Figure 5. Activin A and GDF8 inhibition synergistically increase lean mass in monkeys.

(a) Per cent change in lean mass over baseline in male and female cynomolgus monkeys (n=5 per gender per group). Doses shown in mg kg⁻¹. Basal serum levels of (b) GDF8, (c) activin A and (d) GDF11 in SCID mice (n=8), rats (n=8), cynomolgus monkeys (n=6) and humans (n=5 per gender; 18–43 years of age). Data are shown as mean±s.e.m. ***P<0.001, ****P<0.0001 versus saline control by one-way ANOVA and Bonferroni post hoc test.

Figure 6. Combination treatment increases lean mass similar to ActRIIB.hFc in monkeys.

(a) Per cent change over baseline of lean mass in cynomolgus monkeys (n=3 per gender per group) at weeks 4, 8 and 11 of dosing compared to pretreatment. Dosing was 50 mg kg⁻¹ of each antibody i.v. for 11 weeks. (b) Terminal biceps weight for each group with representative sections given in c.
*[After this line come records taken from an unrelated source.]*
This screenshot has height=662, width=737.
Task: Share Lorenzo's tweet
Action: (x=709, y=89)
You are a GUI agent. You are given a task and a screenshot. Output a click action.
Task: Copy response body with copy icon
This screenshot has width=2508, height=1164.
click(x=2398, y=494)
Quantitation of bicep fibre size (d) and fibre number (e) with mean values shown above bars. Data are shown as mean±s.e.m. *P<0.05 versus 4 week saline control, ^^^P<0.001 versus 8 week saline control, ^##P<0.01, ^###P<0.001 versus 11 week saline control (a) and *P<0.05 versus saline control (b) by one-way ANOVA with Bonferroni post hoc test.

Figure 7. ActRIIB.hFc effects on glucose homeostasis and spleen hematopoiesis in mice.
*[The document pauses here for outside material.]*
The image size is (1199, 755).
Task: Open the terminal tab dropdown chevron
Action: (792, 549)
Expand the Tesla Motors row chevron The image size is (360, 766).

(a) Pancreas weight following 8 days of treatment (n=6). (b) Blood glucose curves following oral glucose tolerance performed after 7 days of treatment (n=6). (c) Spleen weights following 22 days of treatment (n=7). (d) Representative histological images of the spleen for each group following 22 days of treatment. Data are shown as mean±s.e.m. *P<0.05, **P<0.01, ****P<0.0001 versus control by one-way or two-way ANOVA with Bonferonni post hoc test.